Bullfights in the Camargue

In 1794, Coogan reports on bullfights in the Camargue. The American secret agent, writer, journalist and martial arts expert is one of the bodyguards of a deposed prince who makes much less of a fuss about relegation than his satellites, who haggle with the wimps of other losers for millimeter-scale gains in distinction. Down-and-out aristocrats now live as professional gamblers and cascadeurs among horses, bulls and a very special breed of people related to the nature of Provençal buccaneers.

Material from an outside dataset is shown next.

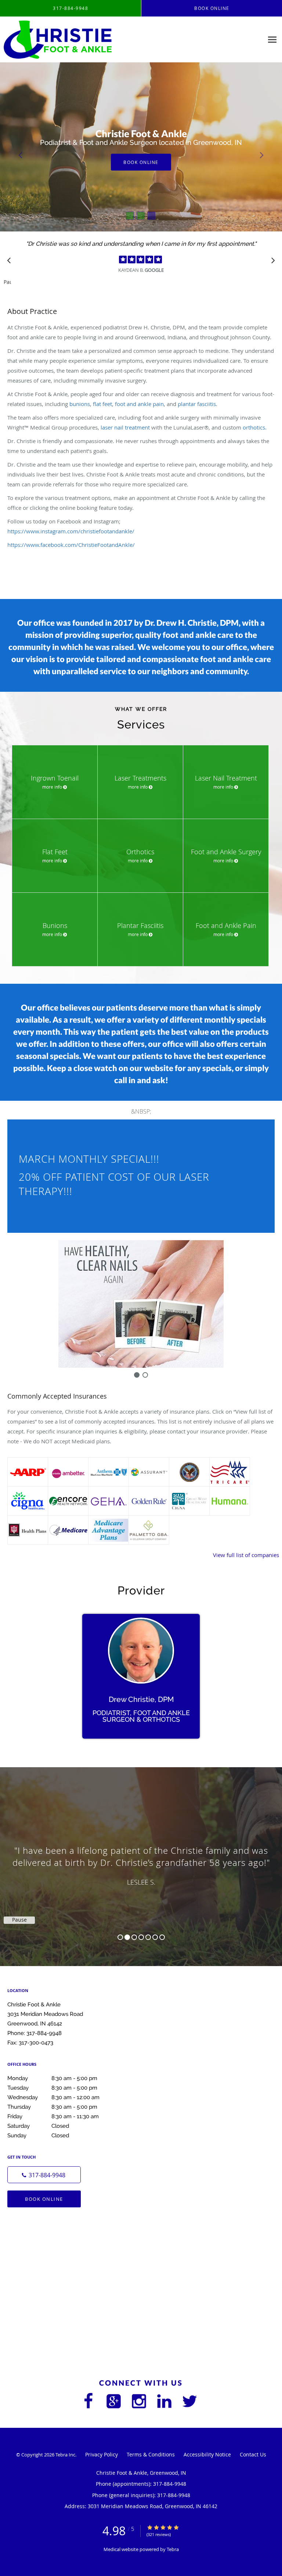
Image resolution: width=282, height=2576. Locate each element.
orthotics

"The French grandee has only a semblance of prestige. The common man nonetheless kowtows to him out of gray habit."

Coogan notices an amphitheater blasted into the rock by nature, which is played by lizards as if in memory of their gigantic predecessors:

"The colossal lizards provide motifs for the nightmares of humanity," writes Coogan in his notes. He explains: "No government has a foothold in this area. Men pretend to be fishermen and breeders. Their true profession lies in resistance against the foreign, unless it suits them like these counts and their small states in the style of traveling circuses. Wherever the chased people settle, a game operation is set up.

"Either you lose everything on the tables or you gets hooked by a girl, which amounts to the same."

Coogan possesses encyclopedic momentum. He is a master of close range combat. He believes himself to be inspired by progress and considers the decryption of the world in the wake of enlightenment and rationalism to be inevitable. In the meantime, the first Robespierrists are on the run from their own terror. In the Camargue, they meet Indulgents in hiding who have been warned of Danton's death on April 5. Everyone knows about the disastrous turnout. A few thousand activists take care of the citizens' democratic business, disregarding political decency. The people may be pure in revolutionary terms, but they are unenlightened, while formerly high-ranking figures suck on straws, bored by the course of history.

The republican Coogan accompanies relatives of the executed Louis to Calais. He travels in amazement at the nonchalance of the refugees. No one expected the revolution to drag on like this. Every nobleman expects diversion in his case, despite the bloody displeasure of Jacobin politics.

Where do people get their courage from? Is it in their blood to recklessly assume the best when the assumption has already been refuted by reality? Coogan corpses about this in articles. He comes to the conclusion that the nobility relaxes from experience. The nobility does not believe in the power of the people, no matter how much they toiled away. He waits for the next Caesar, who will find it convenient to reactivate the old elites.

Coogan tells the escape story as a pilgrimage of invalids who barely want to stand, let alone walk or ride. They lie more than they sit in the carriage and expect everything at the touch of a finger. What the American finds even more interesting is that they also get what they want from a servant class that is proud to have obeyed the lordship for decades.